L'arte delle magnifiche sorti progessive – Carlo, esponente dell'alta finanza milanese, era «raccoglitore appassionato che acquistò parecchi buoni quadri, pregevoli tappezzerie, bei mobili e formò una copiosa e scelta raccolta di ceramiche» ovvero quei prodotti del cosiddetto 'artigianato artistico', in cui i valori estetici dell'arte erano conciliati con i progressi tecnologici dell'industria. Alla sua attività collezionistica è da ricondurre il nucleo delle tappezzerie, così ampio e vario che non ha paralleli nell'ambito del collezionismo lombardo di secondo Ottocento e
che comprende esemplari di manifattura fiamminga e francese. Altra sua passione profonda furono le ceramiche, «oggetto delle sue costanti ricerche»: le porcellane – presenti in più di 1.000 unità – costituiscono un nucleo omogeneo e di altissimo livello di qualità in tutti i pezzi, a conferma dell'esperienza e dell'ottima capacità di valutazione di Carlo. Il loro insieme costituisce un campionario completo della produzione italiana ed europea, dalle piccole fabbriche alle più prestigiose manifatture: tedesche – quella di Meissen è certamente la più conosciuta e rinomata -, svizzere, austriache francesi, olandesi, ispano-moresche e anche inglesi. Straordinari sono i pezzi italiani: quelli prodotti da Ginori a Doccia, quelli campani provenienti da Capodimonte e dalla Real Fabbrica di Napoli, e quelli veneti. Non mancano anche pezzi di produzione orientale, secondo un gusto collezionistico più nordeuropeo. A Carlo, infine, si deve l'acquisizione di diversi dipinti: se egli prediligeva quelli settecenteschi di area veneta, al consiglio dell'amico Giovanni Morelli, si devono, invece, opere di più raro gusto, come quelle ‘400esche dell'Italia settentrionale e in particolare la Madonna Cagnola, i cui problemi di attribuzione sono ancora aperti.

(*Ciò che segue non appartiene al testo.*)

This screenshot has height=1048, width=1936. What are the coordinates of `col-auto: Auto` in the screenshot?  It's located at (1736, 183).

E lo spirituale nell''arte – E proprio al gusto di questi dipinti si ricollega all'azione e l'interesse del figlio, Guido Cagnola. Appassionato di filosofia e religioni orientali, tra i suoi interessi culturali ebbero preminenza quelli di carattere storico artistico, coltivati anche grazie alla profonda amicizia con Bernard Berenson, Fernanda Wittgens e altre personalità che collaboravano anche alla rivista "Rassegna d'arte" da lui fondata. Cagnola, un liberale attento ai problemi sociali, sottolineava il carattere spirituale e sociale dell'arte: credeva che fosse un mezzo per stabilire legami nella società, per elevarsi spiritualmente, poiché l'arte è incarnazione della Bellezza trascendente e ideale, costituita da forme pure e perfette. Sul piano stilistico egli ritrovava questi valori nelle opere venete e toscane del ‘300 e ‘400, con una particolare predilezione per le Madonne con Bambino, e quelle di fine ‘400-inizio ‘500 di ambito lombardo ed emiliano: opere che ricercava personalmente durante suoi numerosi viaggi, specialmente nel centro Italia.

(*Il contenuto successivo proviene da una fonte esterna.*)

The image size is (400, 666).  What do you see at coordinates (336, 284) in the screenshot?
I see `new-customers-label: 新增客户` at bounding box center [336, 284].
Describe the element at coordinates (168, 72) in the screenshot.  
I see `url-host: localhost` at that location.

Nel 1946 la Villa venne donata alla Santa Sede che offriva anche tutte le garanzie di conservazione e di inalienabilità delle opere e ora la raccolta d'arte è offerta a noi, perché abbiamo la possibilità di vederle dal vero, da vicino e, proprio come Guido raccomandava, di avere l'occasione di provare quelle emozioni, profonde e personali, che solo l'esperienza dell'arte può dare.